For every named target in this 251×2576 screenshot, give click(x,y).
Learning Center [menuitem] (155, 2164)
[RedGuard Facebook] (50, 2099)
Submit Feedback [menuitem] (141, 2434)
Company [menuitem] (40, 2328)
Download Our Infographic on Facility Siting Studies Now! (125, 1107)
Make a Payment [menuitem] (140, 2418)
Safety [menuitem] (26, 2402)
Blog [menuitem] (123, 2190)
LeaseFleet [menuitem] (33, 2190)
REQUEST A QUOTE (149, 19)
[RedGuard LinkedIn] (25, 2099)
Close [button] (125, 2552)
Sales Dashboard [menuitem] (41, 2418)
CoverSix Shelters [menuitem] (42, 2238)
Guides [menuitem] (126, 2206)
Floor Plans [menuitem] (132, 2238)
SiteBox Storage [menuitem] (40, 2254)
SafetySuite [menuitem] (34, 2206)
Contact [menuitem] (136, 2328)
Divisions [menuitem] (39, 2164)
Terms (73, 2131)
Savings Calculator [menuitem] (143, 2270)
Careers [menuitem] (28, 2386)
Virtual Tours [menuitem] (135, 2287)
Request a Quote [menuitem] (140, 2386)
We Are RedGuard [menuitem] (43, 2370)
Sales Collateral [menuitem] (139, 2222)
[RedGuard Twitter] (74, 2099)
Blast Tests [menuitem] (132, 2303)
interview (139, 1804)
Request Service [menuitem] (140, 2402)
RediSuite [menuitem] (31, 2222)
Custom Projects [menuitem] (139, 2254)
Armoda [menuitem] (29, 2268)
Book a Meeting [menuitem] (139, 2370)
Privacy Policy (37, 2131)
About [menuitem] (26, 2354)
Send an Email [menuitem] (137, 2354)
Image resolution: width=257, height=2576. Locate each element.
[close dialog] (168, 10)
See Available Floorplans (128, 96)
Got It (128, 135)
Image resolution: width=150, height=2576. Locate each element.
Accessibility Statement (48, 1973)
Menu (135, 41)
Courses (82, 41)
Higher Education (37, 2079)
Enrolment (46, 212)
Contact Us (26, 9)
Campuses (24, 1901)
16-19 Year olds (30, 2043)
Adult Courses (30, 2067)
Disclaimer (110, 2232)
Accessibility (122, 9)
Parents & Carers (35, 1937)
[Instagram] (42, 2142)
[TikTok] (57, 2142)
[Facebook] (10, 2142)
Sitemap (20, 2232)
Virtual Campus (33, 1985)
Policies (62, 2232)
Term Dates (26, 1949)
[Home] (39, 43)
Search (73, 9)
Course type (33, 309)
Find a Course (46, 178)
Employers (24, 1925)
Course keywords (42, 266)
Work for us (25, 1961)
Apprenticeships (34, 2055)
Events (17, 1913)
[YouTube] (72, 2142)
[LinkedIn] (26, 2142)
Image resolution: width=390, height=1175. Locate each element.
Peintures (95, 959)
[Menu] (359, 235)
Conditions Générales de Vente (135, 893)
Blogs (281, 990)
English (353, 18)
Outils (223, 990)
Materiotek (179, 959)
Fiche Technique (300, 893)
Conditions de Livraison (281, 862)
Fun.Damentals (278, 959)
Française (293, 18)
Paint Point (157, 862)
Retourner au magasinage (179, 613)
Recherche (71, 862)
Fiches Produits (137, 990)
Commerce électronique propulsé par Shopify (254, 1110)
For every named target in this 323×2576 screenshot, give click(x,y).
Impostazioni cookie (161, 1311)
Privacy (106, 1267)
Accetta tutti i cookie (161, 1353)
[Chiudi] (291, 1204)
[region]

## EXERCISE REQUIREMENTS
Only the lines from the one containing "Contact [menuitem] (136, 2328)" through the one containing "Commerce électronique propulsé" are to be retyped, both boundary lines included, with no other material.

## SOLUTION TO THE PROBLEM
Contact [menuitem] (136, 2328)
Divisions [menuitem] (39, 2164)
Terms (73, 2131)
Savings Calculator [menuitem] (143, 2270)
Careers [menuitem] (28, 2386)
Virtual Tours [menuitem] (135, 2287)
Request a Quote [menuitem] (140, 2386)
We Are RedGuard [menuitem] (43, 2370)
Sales Collateral [menuitem] (139, 2222)
[RedGuard Twitter] (74, 2099)
Blast Tests [menuitem] (132, 2303)
interview (139, 1804)
Request Service [menuitem] (140, 2402)
RediSuite [menuitem] (31, 2222)
Custom Projects [menuitem] (139, 2254)
Armoda [menuitem] (29, 2268)
Book a Meeting [menuitem] (139, 2370)
Privacy Policy (37, 2131)
About [menuitem] (26, 2354)
Send an Email [menuitem] (137, 2354)
Image resolution: width=257, height=2576. Locate each element.
[close dialog] (168, 10)
See Available Floorplans (128, 96)
Got It (128, 135)
Image resolution: width=150, height=2576. Locate each element.
Accessibility Statement (48, 1973)
Menu (135, 41)
Courses (82, 41)
Higher Education (37, 2079)
Enrolment (46, 212)
Contact Us (26, 9)
Campuses (24, 1901)
16-19 Year olds (30, 2043)
Adult Courses (30, 2067)
Disclaimer (110, 2232)
Accessibility (122, 9)
Parents & Carers (35, 1937)
[Instagram] (42, 2142)
[TikTok] (57, 2142)
[Facebook] (10, 2142)
Sitemap (20, 2232)
Virtual Campus (33, 1985)
Policies (62, 2232)
Term Dates (26, 1949)
[Home] (39, 43)
Search (73, 9)
Course type (33, 309)
Find a Course (46, 178)
Employers (24, 1925)
Course keywords (42, 266)
Work for us (25, 1961)
Apprenticeships (34, 2055)
Events (17, 1913)
[YouTube] (72, 2142)
[LinkedIn] (26, 2142)
Image resolution: width=390, height=1175. Locate each element.
Peintures (95, 959)
[Menu] (359, 235)
Conditions Générales de Vente (135, 893)
Blogs (281, 990)
English (353, 18)
Outils (223, 990)
Materiotek (179, 959)
Fiche Technique (300, 893)
Conditions de Livraison (281, 862)
Fun.Damentals (278, 959)
Française (293, 18)
Paint Point (157, 862)
Retourner au magasinage (179, 613)
Recherche (71, 862)
Fiches Produits (137, 990)
Commerce électronique propulsé par Shopify (254, 1110)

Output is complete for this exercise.